Замолчала, и я молчал. Смотрел на ее ноги, в расхристанных шлепанцах с помпошками. Слов не понимал, казалось, она говорила о чем-то, совсем от меня далеком.
– Надо было сразу придти, – повторила Амина, отведя, наконец, взгляд. – Не понимаю, чего ждала. Тахир ходил к ней, сколько, месяца три, наверное, но ладно, раньше, раз в неделю, реже даже. А как ты уехал, оба с ума посходили. Чуть не каждый день. Говорил, что уйдет пораньше. Придет попозже. Еще что-то. Я не верила, конечно. Все равно ждала. У нас семья, ребенок. Как иначе, – снова посмотрела, взгляд потух, глаза стали пустыми, пепельными. Как телефонная трубка, надежно запрятанная под рубашками.
– Ограждалась, – произнес я, после того, как оранжевая вспышка понимания стихла, сжалась обратно в неведомую точку. Вот он, тот заслон, о котором писала бывшему.

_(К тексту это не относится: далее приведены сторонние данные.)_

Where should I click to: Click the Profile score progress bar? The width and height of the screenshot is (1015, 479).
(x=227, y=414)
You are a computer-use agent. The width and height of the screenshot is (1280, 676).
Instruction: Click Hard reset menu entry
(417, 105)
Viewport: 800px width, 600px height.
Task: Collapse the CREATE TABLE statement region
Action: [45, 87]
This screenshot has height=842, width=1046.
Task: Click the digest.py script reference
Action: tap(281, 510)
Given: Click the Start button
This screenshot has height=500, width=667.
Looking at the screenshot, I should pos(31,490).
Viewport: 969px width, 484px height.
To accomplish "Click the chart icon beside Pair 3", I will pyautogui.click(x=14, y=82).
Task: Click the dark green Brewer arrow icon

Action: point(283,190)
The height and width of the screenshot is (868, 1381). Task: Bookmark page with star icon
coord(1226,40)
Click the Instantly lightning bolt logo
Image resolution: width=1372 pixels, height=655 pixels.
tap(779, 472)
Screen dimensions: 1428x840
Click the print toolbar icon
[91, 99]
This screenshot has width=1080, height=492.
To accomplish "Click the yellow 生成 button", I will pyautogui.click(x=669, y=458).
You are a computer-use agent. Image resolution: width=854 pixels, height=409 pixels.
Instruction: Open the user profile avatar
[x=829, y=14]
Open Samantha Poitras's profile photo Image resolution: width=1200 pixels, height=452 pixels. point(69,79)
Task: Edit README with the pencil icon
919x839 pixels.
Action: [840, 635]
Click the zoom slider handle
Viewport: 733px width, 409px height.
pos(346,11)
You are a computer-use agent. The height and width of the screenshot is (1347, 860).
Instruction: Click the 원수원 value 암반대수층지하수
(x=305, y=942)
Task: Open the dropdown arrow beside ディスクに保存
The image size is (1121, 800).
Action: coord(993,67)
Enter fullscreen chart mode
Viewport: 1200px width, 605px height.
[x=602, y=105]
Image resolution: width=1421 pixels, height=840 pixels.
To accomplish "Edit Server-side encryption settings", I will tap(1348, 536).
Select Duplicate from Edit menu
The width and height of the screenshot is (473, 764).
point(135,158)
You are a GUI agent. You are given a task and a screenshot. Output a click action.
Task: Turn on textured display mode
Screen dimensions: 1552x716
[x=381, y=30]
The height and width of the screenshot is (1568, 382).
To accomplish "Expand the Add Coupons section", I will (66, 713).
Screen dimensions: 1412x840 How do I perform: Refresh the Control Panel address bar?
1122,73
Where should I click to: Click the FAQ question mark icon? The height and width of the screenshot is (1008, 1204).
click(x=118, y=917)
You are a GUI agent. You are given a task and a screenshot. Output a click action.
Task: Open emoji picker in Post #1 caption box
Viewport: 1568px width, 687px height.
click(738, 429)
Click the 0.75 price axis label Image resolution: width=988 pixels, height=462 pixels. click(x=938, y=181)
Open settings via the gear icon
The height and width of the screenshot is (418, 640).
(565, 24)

– Я поговорить хотела. Спустилась, подождала, когда Тахир уйдет. От нее уйдет. Нет, не поговорить, – прервала себя, – знала, что скажет, что отвечу. Без толку говорить. Она открыла. Даже постель не собрала. Я сказала, кажется, что его не отдам, а она, что он ей и не нужен. Или…. Я не помню. Она… как будто все время ждала, что я сделаю. А я боялась, нет, не так. Да, боялась. И что духу не хватит, и что не смогу остановиться. Увидела нож, долго смотрела, я на него, она на меня. Потом ударила. Она перехватила меня, мою руку. Поздно. Вырвала из раны… Потом, кажется, просила прощения. У меня, у тебя. Я тоже… Потом… она упала на постель. И я ушла. Даже дверь не смогла закрыть. Не получилось, – снова подняла глаза, без цвета вовсе. – Сидела в прихожей, ждала Тахира.
– Ты его любишь?
– Я ему ничего не сказала. Сам догадался. Когда узнал, что случилось с Аленой. Он тоже мне ничего не сказал. Так и молчим, с тех пор.